* Listed entries:

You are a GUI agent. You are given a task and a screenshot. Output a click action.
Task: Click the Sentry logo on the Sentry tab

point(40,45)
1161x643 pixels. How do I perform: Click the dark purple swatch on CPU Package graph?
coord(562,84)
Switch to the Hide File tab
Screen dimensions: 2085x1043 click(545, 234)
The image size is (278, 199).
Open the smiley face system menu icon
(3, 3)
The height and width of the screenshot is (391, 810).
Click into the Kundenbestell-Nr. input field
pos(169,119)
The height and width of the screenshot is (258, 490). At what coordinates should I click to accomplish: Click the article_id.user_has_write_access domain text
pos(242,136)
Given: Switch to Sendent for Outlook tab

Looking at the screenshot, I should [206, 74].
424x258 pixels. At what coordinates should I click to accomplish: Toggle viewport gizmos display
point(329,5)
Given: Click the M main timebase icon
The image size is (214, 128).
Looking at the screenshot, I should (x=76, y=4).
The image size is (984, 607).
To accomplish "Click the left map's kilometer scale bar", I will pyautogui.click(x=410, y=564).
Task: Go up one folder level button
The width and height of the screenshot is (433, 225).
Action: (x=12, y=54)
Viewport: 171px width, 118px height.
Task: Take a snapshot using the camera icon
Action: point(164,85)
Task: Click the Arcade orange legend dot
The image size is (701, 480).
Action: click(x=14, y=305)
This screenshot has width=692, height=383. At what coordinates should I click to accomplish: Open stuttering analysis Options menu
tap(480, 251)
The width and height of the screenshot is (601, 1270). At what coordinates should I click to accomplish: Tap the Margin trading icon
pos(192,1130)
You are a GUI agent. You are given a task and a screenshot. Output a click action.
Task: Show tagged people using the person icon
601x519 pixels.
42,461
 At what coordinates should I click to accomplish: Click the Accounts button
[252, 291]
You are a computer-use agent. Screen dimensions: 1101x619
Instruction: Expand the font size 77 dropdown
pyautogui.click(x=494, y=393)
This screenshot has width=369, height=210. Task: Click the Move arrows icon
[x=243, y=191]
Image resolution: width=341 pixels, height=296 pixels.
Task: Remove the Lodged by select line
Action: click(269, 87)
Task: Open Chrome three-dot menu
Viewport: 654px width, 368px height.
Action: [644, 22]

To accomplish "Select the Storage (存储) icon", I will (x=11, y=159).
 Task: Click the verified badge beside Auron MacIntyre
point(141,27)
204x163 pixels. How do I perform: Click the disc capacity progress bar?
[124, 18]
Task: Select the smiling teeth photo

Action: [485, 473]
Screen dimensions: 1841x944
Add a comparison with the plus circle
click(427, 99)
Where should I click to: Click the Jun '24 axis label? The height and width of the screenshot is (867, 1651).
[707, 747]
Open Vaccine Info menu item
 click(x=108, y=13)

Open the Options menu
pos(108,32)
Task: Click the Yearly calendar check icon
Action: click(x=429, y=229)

* Directive: Reproduce the lines unchanged, starting at the line that contains "424x258 pixels. At" and ending at the line that contains "Action: point(164,85)", both included.

* Expected answer:
424x258 pixels. At what coordinates should I click to accomplish: Toggle viewport gizmos display
point(329,5)
Given: Click the M main timebase icon
The image size is (214, 128).
Looking at the screenshot, I should (x=76, y=4).
The image size is (984, 607).
To accomplish "Click the left map's kilometer scale bar", I will pyautogui.click(x=410, y=564).
Task: Go up one folder level button
The width and height of the screenshot is (433, 225).
Action: (x=12, y=54)
Viewport: 171px width, 118px height.
Task: Take a snapshot using the camera icon
Action: point(164,85)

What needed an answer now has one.